Candidly, I was a bit surprised because so many nonprofits have stopped mailing letters and instead have almost exclusively transitioned all of their marketing and fundraising appeals to digital.

It might sound counter-intuitive in the age of the $0.49 postage rate for a first class letter in comparison to reaching thousands of donors paying as little as $5 for a post. But, printed letters and postcards mailings should remain part of your marketing mix, at least to some of your donors.

  1. House file: Presumably you have a house file of donors and prospects with whom you have a regular relationship. Today’s world is dense with content, especially in the digital world. Our social enterprise mails regularly to our house file, and we have a response rate that can sometimes exceed 10 percent.
  2. Multi-channel: When you create mailings, especially for your best supporters, you’re ensuring that you’re reaching out to them in multiple platforms and ways. The approach only reinforces your message and outreach to them. You don’t know the moment is inspired to support you in some way. Letters, catalogs, and postcard mailings serve to provide them with a subliminal message that you’re available to them, whenever they’re ready.
  3. Testing Opportunity: Mailing provides you an opportunity to test another method to reach your supporters. If you have an extensive database, segment out a random sample of, say, 10 percent of your donors, and then see if you’re response rate exceeded the cost of the mailing. If it did, you have another way to reach your donors that will make you money.
  4. Important Messaging: When you send a letter or postcard in the mail, especially if it has a first class or non-bulk rate postage, chances are the receiver is going to take a quick look at what you have to say. Mailing is an excellent opportunity to provide donors or major donors especially a critical message they might otherwise miss in the sea of emails everyone receives daily and ignores.
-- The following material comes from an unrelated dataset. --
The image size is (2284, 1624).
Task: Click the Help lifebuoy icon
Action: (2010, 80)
  5. Generational Giving: I understand that everyone always like the youngest and coolest generations, but the reality is that Generation X and Boomers give more to charity than Millennials or Gen Z. These two generations still have a higher propensity to open mail or look at a package, especially if it’s a dimension or size that is not standard.
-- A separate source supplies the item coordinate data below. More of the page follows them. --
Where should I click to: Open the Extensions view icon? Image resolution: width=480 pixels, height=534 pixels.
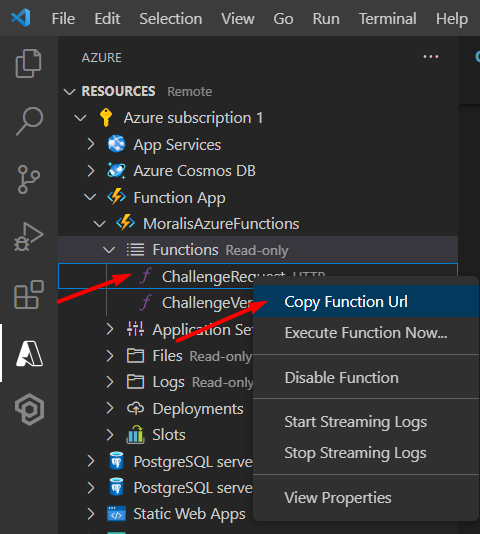pos(29,294)
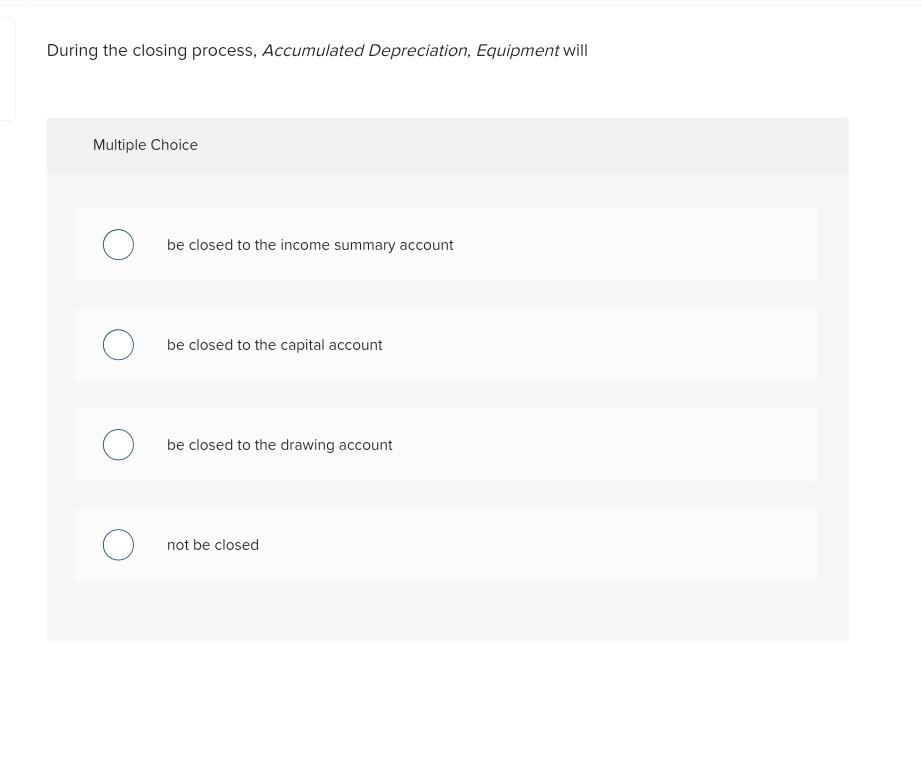Click the word 'will' ending the question

574,50
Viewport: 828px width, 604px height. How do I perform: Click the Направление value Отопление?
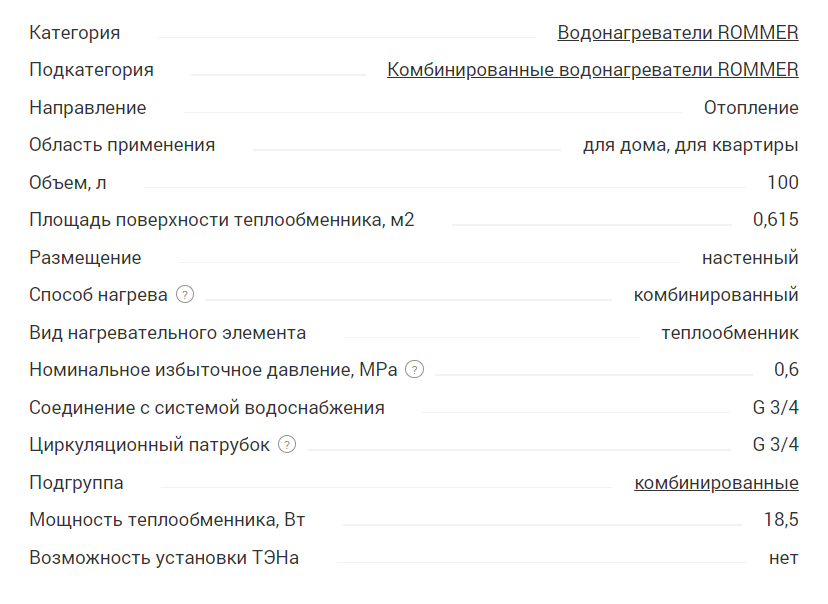pos(751,108)
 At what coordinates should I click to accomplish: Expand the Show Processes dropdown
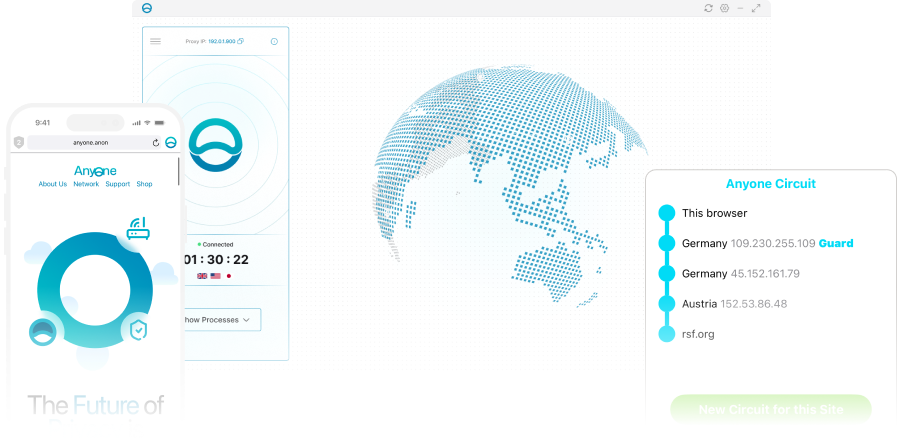click(x=222, y=320)
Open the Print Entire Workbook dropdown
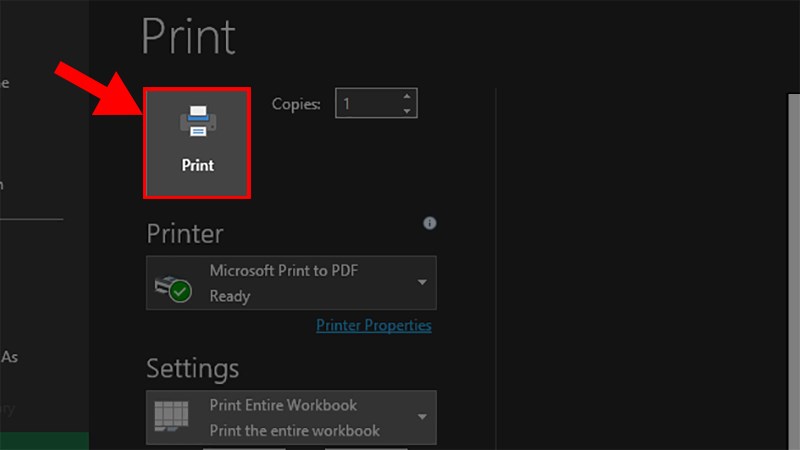This screenshot has height=450, width=800. [290, 418]
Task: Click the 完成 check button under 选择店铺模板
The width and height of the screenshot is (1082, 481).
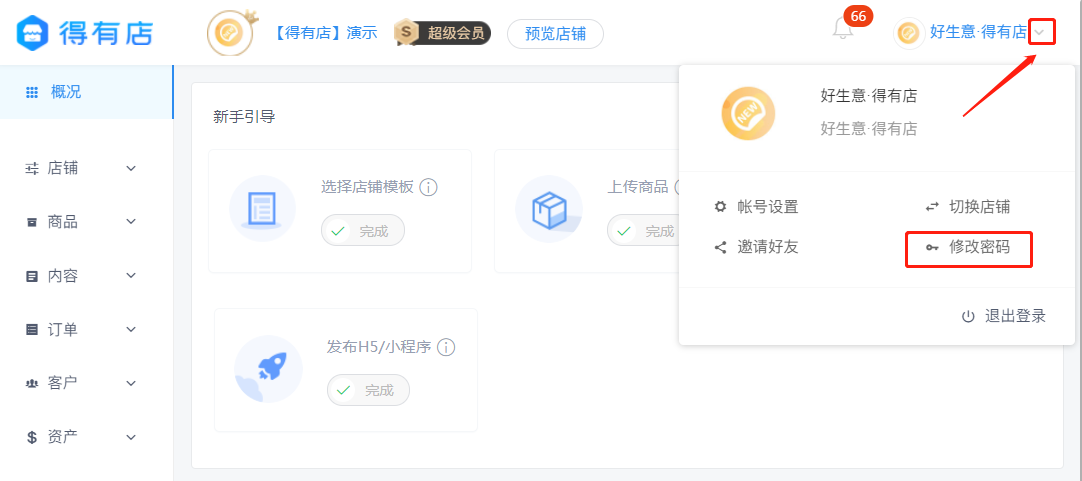Action: click(x=363, y=231)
  6. Response Rate: The reality is that direct mail still has a higher response rate than email or social media solicitations. For 2017, Compu-mail noted in this article, “Direct mail household response rate is 5.1% (compared to.6% email, .6% paid search, .2 online display, .4% social media). This is the highest response rate the DMA has ever reported, since coming out with the Response Rate Report in 2003.1
  7. Credibility: In the digital age, everyone is bombarded with ads and messages, and now you can “fake news.” People have learned to quickly screen out and distrust many of the content they see in the digital world. Direct mail provides an opportunity to build trust because if you’re investing in this form of outreach, you’re separating yourself from the digital herd.
  8. Saturation: On any given day, in the digital world, your donors and supporters are saturated with pleas for help and messages. There’s just so much content out there and a lot of it is low-quality and low-value content, which turns people off. Receiving something in the mail is an opportunity to break through the digital noise, and more brands are beginning to go back to mail so they can create deeper relationships.
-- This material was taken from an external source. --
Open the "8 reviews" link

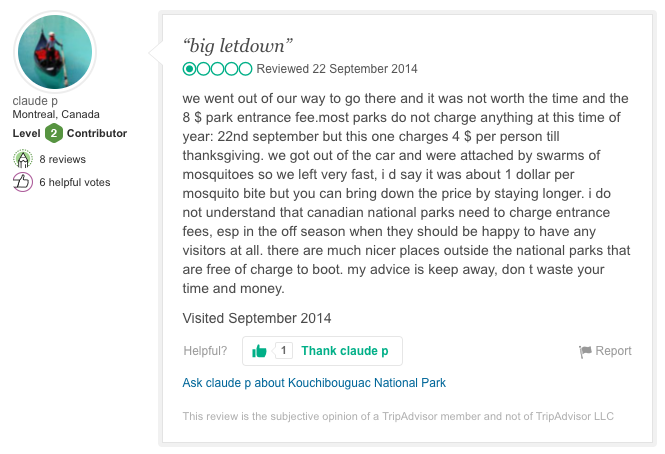pos(62,159)
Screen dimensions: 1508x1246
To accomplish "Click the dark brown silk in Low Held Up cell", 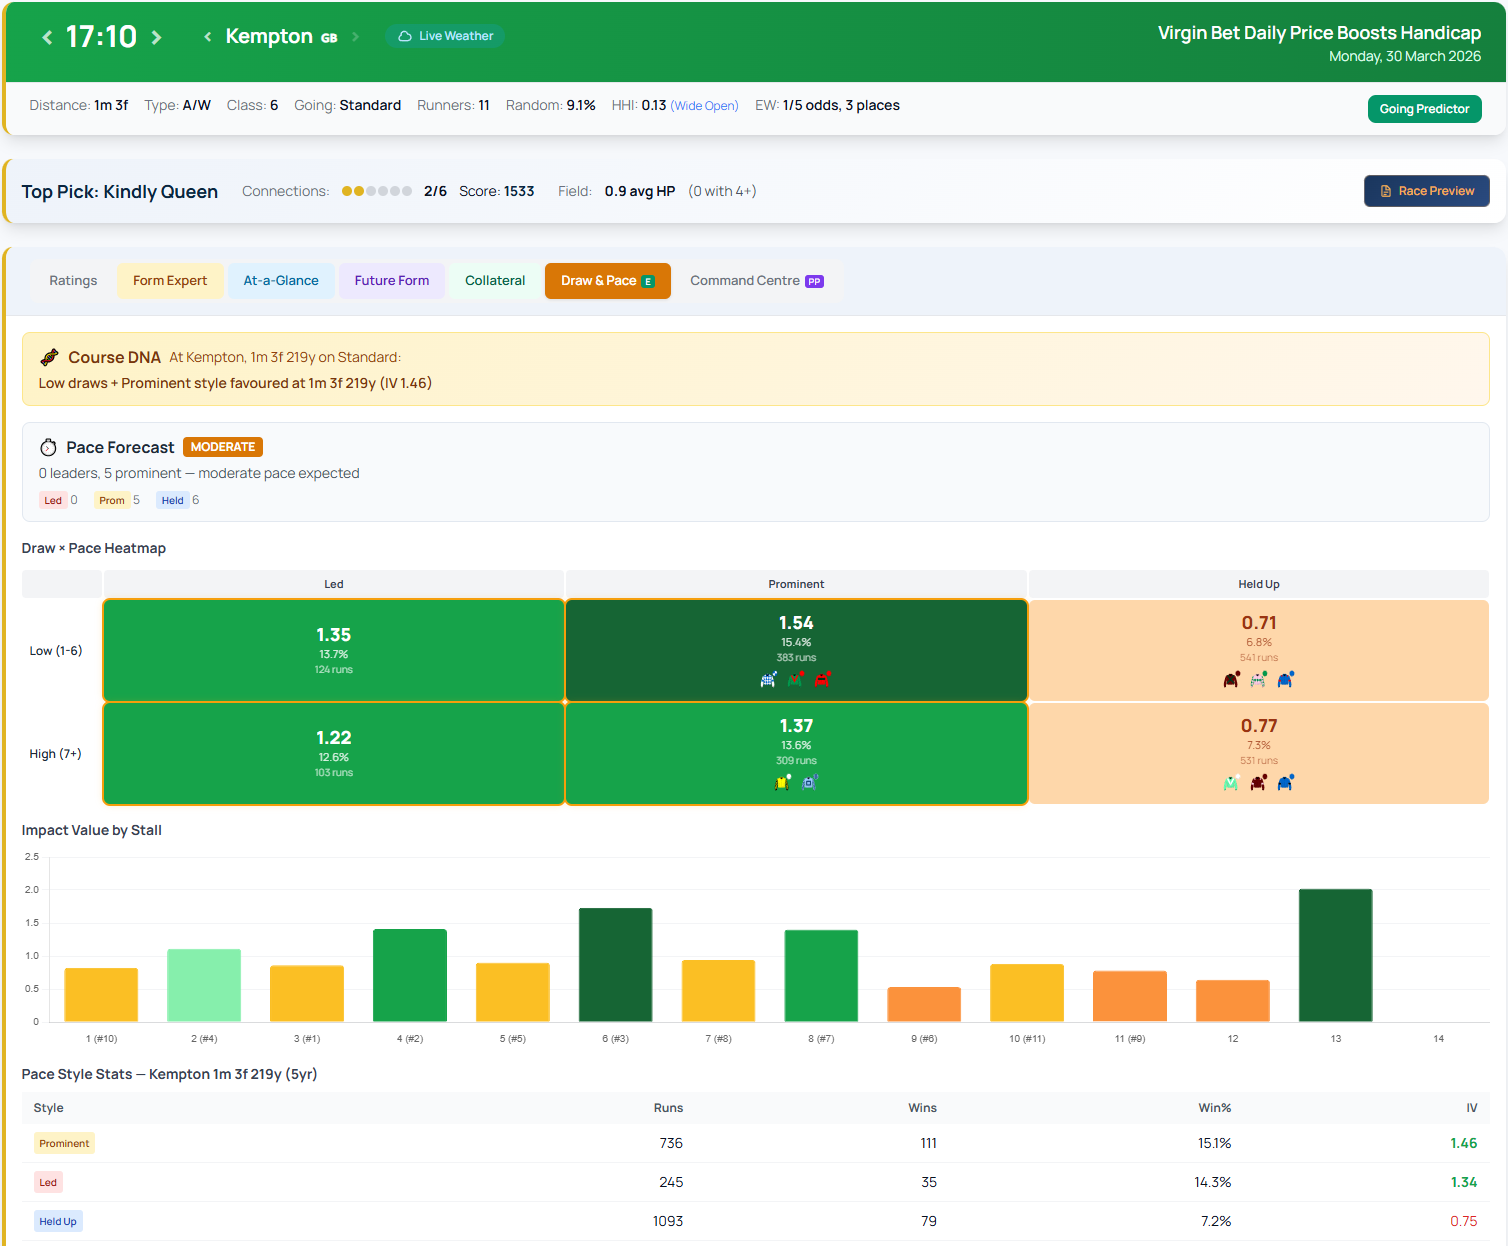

  9. Creativity: Marketers who are going back and taking another look at direct mail are doing it in innovative ways, and this should be something your organization should consider. Instead of a standard sized envelope or postcard, creative marketers are experimenting with different dimensions or tube mailings. For instance, or years City Harvest has been driving home it’s messaging to fight hunger by mailing paper bags to its donors and prospects.
  10. QR Codes and PURLs: Marketers have also been testing the use of QR codes or personal URLs (PURLs) in their direct mail so that when someone receives a letter or card in the mail, they can be redirected immediately with their smartphones to an organization’s campaign page. Adding these elements to direct mail are an excellent way to integrate direct mail in the digital age.

According to the Data & Marketing Association (DMA), sure, the amount of direct mail has declined, but marketers are thinking more carefully and creatively about how to send printed material. If you’ve moved all of your marketing to the digital world, you may want to consider treating at least some of your donors to mail.